WHAT YOU SHOULD DO — Starting at the line containing "Task: Uncheck the Insurance checkbox" and ending with the last of the lines, give them as a numbered list, skipping any blank lines. Leave out the pictures.

══ SUPPLIED DATA

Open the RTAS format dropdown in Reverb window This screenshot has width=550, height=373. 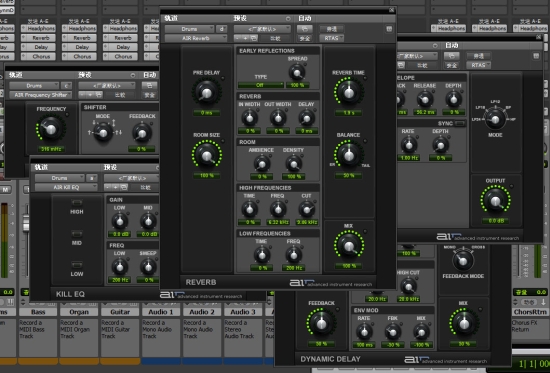[331, 38]
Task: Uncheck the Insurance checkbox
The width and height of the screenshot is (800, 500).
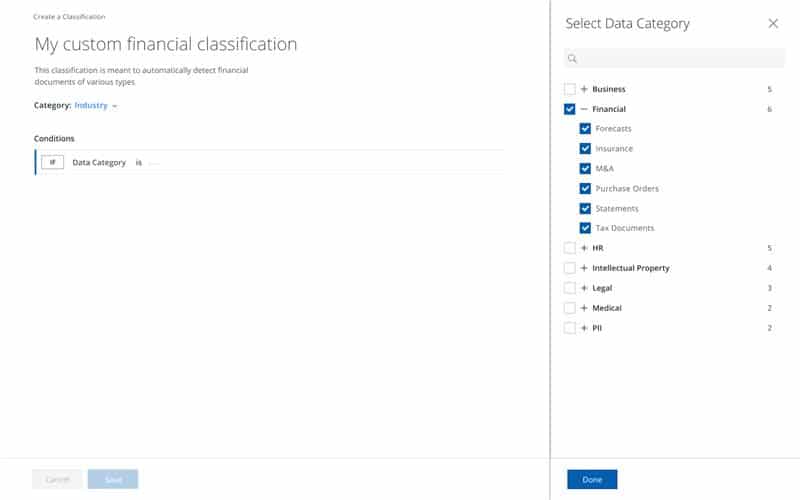Action: tap(585, 149)
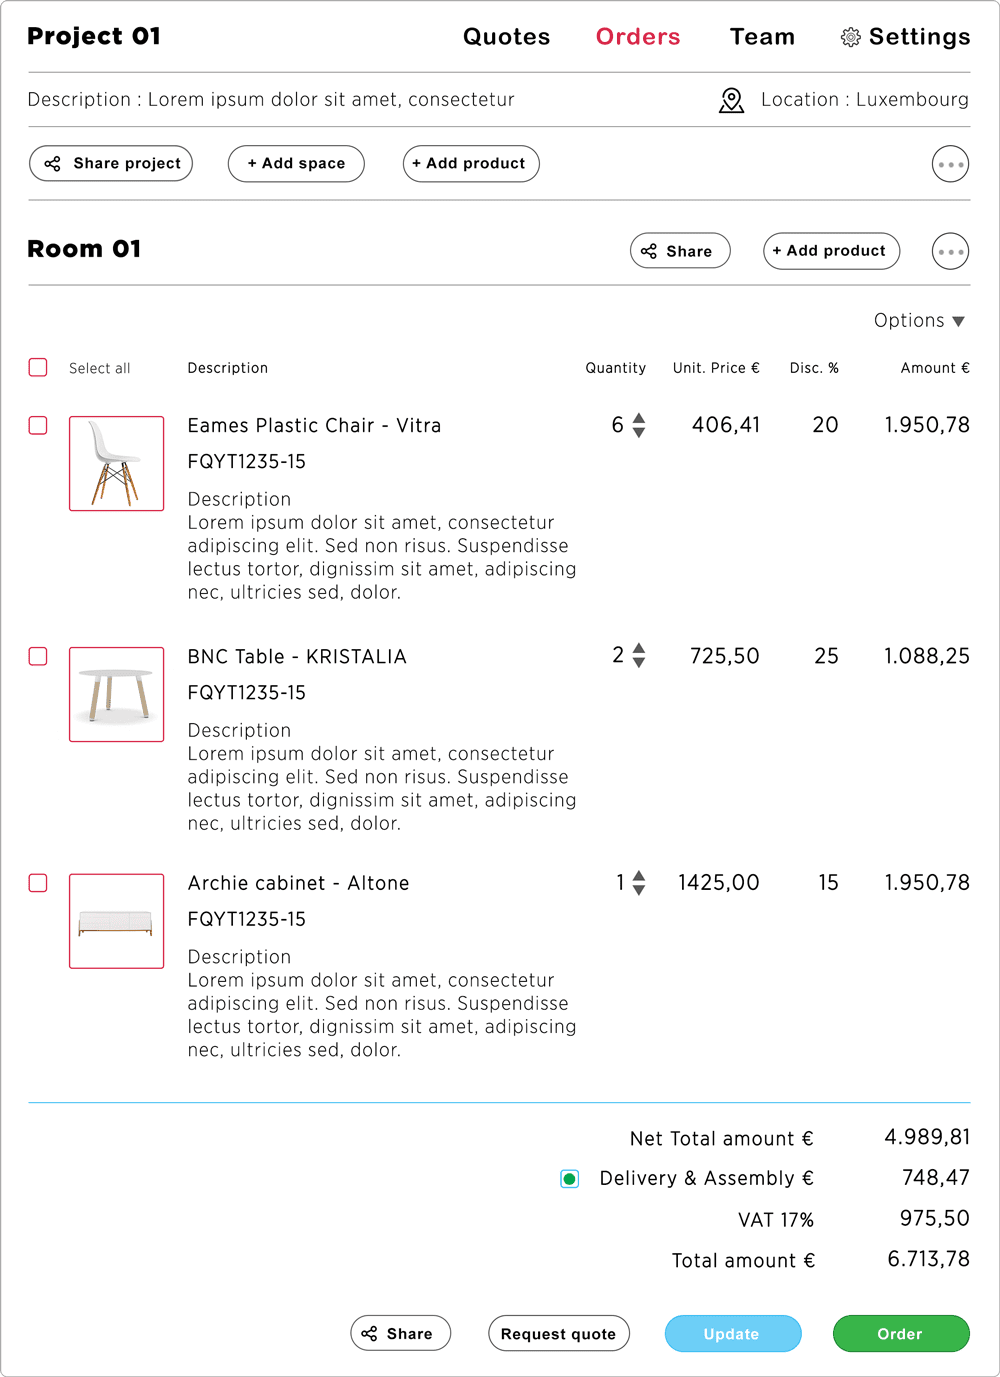Switch to the Quotes tab

506,37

════

RESPONSE TO THIS EXERCISE —
1. Task: Uncheck the Insurance checkbox
2. The width and height of the screenshot is (800, 500).
3. Action: tap(585, 149)
4. Switch to the Quotes tab
5. 506,37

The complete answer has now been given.